One of the things that disgusts me about today's Republican Party - actually, there are MANY things that disgust me about the GOP - is the perversion, if not total rejection of the Gospel message even as both candidates and many in the party base wrap themselves in religion and utterly false piety.  The New Testament seemingly does not exist and only selective passages in the Old Testament - generally those that inspire hatred and justify violence - are on the radar screen.  The hypocrisy is literally off the charts.  A column in the Washington Post looks at this hypocrisy.  Here are excerpts:

Sen. Ted Cruz (Tex.) defended “carpet bombing,” while Donald Trump explained that being “much tougher” on terrorists meant going after their families and “girlfriends.” 

Perhaps I am influenced by the Christmas season, but there was something genuinely appalling that candidates who so often claim to be devout Christians allocated the bulk of their time to warfare, to throwing people out of our country and to walling them off. There was almost nothing about our obligations to millions around the world who are suffering, from the very wars the candidates were so focused on and from a depth of poverty that is hard for us in rich countries to fathom.

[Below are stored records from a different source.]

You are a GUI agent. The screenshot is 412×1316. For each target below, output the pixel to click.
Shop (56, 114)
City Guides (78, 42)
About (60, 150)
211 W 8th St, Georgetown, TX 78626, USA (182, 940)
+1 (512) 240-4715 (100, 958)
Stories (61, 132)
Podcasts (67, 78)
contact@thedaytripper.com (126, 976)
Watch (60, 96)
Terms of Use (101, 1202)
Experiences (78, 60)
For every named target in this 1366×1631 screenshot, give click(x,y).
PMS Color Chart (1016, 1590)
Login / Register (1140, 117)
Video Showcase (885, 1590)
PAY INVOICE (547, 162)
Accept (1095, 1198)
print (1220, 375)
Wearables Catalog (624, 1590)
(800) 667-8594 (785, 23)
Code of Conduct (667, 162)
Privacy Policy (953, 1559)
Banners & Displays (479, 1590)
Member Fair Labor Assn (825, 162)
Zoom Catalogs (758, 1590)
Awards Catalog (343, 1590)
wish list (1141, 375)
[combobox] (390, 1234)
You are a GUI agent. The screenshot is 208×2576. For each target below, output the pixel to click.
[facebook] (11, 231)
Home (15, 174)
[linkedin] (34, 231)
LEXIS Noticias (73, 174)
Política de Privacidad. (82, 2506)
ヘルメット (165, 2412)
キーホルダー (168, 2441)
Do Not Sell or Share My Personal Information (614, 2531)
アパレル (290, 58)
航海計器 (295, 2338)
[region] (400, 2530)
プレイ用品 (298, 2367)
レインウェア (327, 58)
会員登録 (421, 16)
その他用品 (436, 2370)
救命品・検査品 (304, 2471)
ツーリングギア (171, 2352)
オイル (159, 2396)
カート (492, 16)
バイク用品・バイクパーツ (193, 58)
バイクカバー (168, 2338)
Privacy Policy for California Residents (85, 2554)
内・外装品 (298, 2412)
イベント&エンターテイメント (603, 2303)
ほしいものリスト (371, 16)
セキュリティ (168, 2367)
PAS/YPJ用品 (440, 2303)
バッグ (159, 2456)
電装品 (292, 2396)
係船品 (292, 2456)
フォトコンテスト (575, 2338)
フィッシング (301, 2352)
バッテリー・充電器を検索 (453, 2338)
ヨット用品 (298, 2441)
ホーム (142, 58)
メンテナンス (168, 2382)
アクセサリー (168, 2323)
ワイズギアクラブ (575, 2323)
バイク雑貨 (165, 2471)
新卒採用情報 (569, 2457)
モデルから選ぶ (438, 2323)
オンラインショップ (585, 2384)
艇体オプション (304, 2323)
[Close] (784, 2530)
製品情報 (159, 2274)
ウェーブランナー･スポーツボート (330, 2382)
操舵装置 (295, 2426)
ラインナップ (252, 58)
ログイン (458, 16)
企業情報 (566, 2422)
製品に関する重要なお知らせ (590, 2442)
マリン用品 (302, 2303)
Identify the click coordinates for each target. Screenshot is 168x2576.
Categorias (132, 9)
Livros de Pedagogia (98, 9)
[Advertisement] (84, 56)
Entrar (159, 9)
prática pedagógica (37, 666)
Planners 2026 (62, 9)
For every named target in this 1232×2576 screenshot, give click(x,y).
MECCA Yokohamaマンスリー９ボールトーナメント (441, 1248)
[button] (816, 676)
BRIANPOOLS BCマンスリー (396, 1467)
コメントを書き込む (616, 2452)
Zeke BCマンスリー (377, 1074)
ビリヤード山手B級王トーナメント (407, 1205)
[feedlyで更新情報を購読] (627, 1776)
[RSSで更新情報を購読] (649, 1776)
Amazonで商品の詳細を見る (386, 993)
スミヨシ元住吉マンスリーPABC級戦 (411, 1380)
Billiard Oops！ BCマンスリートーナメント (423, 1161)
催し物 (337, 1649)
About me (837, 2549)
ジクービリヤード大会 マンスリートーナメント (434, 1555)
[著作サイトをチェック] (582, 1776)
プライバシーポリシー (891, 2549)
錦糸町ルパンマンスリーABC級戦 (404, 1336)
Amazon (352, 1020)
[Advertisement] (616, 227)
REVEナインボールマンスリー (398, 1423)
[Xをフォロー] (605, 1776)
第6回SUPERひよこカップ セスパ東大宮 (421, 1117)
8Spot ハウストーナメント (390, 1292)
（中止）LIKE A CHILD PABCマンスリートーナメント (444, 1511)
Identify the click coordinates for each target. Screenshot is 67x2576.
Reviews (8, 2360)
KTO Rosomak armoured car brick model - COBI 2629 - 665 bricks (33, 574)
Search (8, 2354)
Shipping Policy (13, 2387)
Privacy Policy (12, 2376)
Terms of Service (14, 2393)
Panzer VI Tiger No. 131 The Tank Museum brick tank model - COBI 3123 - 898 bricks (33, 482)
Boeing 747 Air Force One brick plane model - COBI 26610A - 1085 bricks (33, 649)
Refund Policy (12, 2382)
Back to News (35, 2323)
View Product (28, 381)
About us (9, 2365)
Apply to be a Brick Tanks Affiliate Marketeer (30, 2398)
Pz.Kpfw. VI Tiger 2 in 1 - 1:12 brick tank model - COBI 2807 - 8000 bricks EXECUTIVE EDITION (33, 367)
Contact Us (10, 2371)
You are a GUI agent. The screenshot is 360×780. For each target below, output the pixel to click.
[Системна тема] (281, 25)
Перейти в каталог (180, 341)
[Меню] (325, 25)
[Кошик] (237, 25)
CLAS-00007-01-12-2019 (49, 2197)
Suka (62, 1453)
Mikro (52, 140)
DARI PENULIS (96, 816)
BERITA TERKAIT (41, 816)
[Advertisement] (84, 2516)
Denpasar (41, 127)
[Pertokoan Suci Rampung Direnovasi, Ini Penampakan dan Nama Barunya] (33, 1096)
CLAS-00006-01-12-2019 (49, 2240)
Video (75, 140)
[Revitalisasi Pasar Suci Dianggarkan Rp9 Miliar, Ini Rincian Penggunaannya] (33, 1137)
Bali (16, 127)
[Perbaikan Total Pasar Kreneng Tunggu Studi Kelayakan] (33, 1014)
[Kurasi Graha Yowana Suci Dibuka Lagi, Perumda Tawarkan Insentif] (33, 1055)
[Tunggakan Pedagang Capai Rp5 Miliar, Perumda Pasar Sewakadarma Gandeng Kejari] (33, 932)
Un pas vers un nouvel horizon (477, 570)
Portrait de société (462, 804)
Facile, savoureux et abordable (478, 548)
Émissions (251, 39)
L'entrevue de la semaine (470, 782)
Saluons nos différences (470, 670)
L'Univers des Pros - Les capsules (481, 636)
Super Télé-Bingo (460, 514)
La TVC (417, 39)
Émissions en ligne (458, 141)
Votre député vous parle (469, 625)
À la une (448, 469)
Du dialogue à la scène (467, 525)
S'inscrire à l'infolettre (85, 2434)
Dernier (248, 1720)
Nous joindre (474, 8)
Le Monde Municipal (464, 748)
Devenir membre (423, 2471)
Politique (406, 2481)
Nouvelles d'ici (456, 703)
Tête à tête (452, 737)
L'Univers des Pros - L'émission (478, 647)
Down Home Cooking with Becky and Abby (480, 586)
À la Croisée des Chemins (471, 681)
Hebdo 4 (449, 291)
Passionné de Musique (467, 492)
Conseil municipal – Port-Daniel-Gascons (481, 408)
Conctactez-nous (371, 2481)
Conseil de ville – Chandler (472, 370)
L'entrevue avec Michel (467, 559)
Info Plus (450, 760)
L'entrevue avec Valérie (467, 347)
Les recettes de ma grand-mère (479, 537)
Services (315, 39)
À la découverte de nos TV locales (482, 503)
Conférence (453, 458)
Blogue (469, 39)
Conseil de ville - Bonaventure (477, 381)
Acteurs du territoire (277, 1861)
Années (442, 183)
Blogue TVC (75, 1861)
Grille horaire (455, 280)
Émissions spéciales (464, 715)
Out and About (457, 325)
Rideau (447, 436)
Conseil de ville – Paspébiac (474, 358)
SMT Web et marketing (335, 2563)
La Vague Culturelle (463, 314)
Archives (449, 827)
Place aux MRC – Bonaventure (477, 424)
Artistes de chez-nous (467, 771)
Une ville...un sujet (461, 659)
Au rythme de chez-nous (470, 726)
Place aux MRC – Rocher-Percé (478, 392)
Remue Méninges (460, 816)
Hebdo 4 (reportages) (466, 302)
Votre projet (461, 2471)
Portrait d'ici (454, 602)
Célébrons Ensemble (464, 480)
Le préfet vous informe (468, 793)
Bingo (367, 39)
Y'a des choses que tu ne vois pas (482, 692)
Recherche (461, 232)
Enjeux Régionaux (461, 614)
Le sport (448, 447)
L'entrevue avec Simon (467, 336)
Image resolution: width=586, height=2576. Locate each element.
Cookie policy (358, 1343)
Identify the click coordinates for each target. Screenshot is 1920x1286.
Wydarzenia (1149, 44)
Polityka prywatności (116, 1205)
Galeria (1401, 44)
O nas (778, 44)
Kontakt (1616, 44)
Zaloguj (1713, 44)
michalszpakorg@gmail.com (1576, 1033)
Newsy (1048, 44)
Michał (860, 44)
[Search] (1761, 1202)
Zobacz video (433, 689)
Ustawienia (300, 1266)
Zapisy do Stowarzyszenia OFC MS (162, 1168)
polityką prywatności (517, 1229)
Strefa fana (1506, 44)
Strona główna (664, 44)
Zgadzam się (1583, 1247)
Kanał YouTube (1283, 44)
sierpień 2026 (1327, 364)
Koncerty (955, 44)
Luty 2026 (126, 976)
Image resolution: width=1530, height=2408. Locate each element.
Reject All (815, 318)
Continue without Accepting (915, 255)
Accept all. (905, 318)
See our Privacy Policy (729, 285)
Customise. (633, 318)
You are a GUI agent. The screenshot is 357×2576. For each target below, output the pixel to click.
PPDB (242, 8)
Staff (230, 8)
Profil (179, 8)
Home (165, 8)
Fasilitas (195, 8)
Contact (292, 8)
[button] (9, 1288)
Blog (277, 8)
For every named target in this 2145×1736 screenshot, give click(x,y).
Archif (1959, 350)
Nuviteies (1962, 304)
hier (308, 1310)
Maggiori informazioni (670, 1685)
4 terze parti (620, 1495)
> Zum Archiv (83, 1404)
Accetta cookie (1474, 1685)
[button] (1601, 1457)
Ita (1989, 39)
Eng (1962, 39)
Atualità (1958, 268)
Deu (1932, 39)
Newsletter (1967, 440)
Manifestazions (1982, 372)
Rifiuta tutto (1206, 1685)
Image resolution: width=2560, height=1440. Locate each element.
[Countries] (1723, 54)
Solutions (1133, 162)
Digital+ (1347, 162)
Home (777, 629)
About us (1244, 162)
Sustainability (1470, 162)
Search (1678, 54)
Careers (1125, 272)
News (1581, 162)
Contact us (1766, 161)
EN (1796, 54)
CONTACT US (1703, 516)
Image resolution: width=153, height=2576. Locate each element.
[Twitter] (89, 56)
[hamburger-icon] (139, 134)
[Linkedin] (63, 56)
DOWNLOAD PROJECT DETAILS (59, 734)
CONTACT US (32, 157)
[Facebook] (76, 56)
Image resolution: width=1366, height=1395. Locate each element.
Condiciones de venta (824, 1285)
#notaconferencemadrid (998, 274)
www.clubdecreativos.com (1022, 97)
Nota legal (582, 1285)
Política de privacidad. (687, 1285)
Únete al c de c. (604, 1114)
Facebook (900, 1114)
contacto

[Carly] Hernandez raised this matter pointedly in a video, asking: “If the Bible clearly states that we need to embrace those in need and not fear, how can we justify not accepting refugees?” The responses from Christie and even the normally compassionate Kasich were, shall we say, less than full-hearted. 

I am not naive, and I am not a pacifist. But I’d ask a small favor from these candidates: Please stop saying how Christian you are unless you show at least a few signs of understanding the social obligations the word imposes.

Bush, at least, called out some of the meanness where Trump is concerned. The smart punditry saw his performance as coming too late to salvage his candidacy, and this may well be true. But it was a real relief to hear Bush mock Trump for proposals that would “push the Muslim world, the Arab world, away from us at a time when we need to reengage with them to be able to create a strategy to destroy ISIS.” Bush left a lasting scar when he called Trump “a chaos candidate” who bids to be “a chaos president.”

Overall, Republicans are betting that our country is in a warlike mood. I’m skeptical. But even if they’re right, they will have to do better than playing tough guys on TV. 
I long ago ceased calling myself a Christian given what an ugly word the GOP and the Christofascists have made it to be.